König Peter will seinen Sohn Leonce mit Prinzessin Lena verheiraten. Leonce aber ist ein Nihilist, der sich nichts aus Staatsräson macht; er flieht nach Italien, wo er auf die ebenfalls vor der Ehe geflohene Lena trifft. Und sich unerkannt in sie verliebt.

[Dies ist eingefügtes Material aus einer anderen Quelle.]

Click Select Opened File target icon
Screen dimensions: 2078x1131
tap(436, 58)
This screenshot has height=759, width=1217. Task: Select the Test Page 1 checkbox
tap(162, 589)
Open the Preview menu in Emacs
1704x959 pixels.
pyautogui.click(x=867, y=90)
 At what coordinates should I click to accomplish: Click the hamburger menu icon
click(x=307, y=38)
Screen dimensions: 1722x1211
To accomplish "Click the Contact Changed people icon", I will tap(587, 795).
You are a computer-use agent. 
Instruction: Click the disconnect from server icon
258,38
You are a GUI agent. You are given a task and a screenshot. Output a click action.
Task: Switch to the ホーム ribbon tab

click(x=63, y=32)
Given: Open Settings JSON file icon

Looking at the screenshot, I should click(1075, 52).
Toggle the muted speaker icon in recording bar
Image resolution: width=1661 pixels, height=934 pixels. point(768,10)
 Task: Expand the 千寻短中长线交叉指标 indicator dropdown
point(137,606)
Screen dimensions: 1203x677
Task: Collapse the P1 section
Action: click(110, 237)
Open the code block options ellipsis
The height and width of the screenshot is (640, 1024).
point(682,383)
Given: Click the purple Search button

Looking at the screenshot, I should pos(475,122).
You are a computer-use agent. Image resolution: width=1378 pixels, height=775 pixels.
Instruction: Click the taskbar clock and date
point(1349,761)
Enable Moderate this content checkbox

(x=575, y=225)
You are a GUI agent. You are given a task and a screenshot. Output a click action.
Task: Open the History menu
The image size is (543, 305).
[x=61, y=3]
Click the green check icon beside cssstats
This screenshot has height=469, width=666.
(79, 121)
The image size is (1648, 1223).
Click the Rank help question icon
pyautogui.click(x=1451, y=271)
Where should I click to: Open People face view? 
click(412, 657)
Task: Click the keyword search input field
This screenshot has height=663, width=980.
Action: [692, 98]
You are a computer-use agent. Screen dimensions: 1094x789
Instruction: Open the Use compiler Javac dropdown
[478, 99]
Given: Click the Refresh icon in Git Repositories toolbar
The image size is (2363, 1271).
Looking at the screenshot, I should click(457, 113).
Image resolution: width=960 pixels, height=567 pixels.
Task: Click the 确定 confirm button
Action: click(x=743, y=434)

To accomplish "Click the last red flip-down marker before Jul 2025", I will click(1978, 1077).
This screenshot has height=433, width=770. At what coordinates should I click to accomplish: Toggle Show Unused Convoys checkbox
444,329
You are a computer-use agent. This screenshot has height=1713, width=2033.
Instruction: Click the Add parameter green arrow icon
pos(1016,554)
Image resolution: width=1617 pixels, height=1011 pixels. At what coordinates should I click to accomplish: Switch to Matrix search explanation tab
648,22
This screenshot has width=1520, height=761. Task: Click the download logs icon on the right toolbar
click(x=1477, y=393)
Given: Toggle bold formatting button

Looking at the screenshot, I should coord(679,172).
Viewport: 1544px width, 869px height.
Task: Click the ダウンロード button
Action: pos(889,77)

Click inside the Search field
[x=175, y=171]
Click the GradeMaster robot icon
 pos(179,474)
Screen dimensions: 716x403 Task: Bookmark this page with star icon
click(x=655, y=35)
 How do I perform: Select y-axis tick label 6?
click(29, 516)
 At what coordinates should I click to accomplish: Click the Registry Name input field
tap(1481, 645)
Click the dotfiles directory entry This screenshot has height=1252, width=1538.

Die Handlung interessierte schon Georg Büchner kaum an seinem Lustspiel „Leonce und Lena“. Das 1836 entstandene Stück ist vielmehr eine Dekonstruktion der Komödie, deren Grundstruktur zwar noch erkennbar bleibt, inhaltlich aber zu einer Satire auf den Feudalismus der deutschen Kleinstaaten im 19. Jahrhundert wurde.
Verhipsterte Schluffis
Aron H. Matthiasson hat für seine „Leonce und Lena“-Inszenierung im Hamburger Sprechwerk Büchners Vorlage noch einmal dekonstruiert: Übrig bleiben bei ihm ausschließlich die beiden Titelfiguren, die von Christoph Plöhn und Alina Gitt als verhipsterte Schluffis gespielt werden, die auf die Selbstoptimierungsgesellschaft schauen wie das Kaninchen auf die Schlange.
„Wenn es mit der Liebe nicht klappt, sollen wir uns auf die Karriere konzentrieren“, weiß Plöhns Leonce. „Weil die nicht morgens neben uns aufwacht und sagt, dass sie uns nicht mehr liebt.“ Ach! Was für ein ödes Leben! Nein, mal ehrlich: Diese Langeweile ist doch nicht zum Aushalten.
Kluges Meta-Theater
Indem Matthiasson das selbst schon ironische Stück konsequent weiter ironisiert, ist freilich bald gar kein Büchner mehr übrig, sondern nur noch doppelter Boden. Die Vorlage taucht ausschließlich als Strichfassung auf, die immer wieder umgeschmissen, hinterfragt, diskutiert wird. Das ist zwar kluges Meta-Theater, dreht sich aber bald nur noch um sich selbst und implodiert schließlich in Plöhns „Ach, macht euren Scheiß doch alleine!“-Ausbruch.
Für eine knappe Stunde selbstbezüglichen Instagram-Büchner reicht dieses Konzept, dann aber versucht Matthiasson, die Handlung zu einem Ende zu bringen und dreht die Inszenierung in ein nur halb stimmiges Mitmachtheater.
Was zwar irgendwie noch die Hochzeit von Leonce und Lena erzählt, dem Abend aber nicht guttut. Dennoch: Matthiasson, der am Sprechwerk vor zwei Jahren mit Falk Richters „Electronic City“ auf sich aufmerksam machte, erweist sich hier als Künstler, der das in der freien Szene oft stiefmütterlich behandelte Genre des auf dramatischen Texten basierenden Regietheaters auf seine ganz eigene Weise angeht.
Spannende Kunst bleibt es
Dass das nicht bis ins Letzte funktioniert, ist dabei lässlich: Spannende Kunst darf auch mal gegen eine Wand laufen. Und bei „Leonce und Lena“ steht diese wenigstens erst kurz vor Schluss im Weg.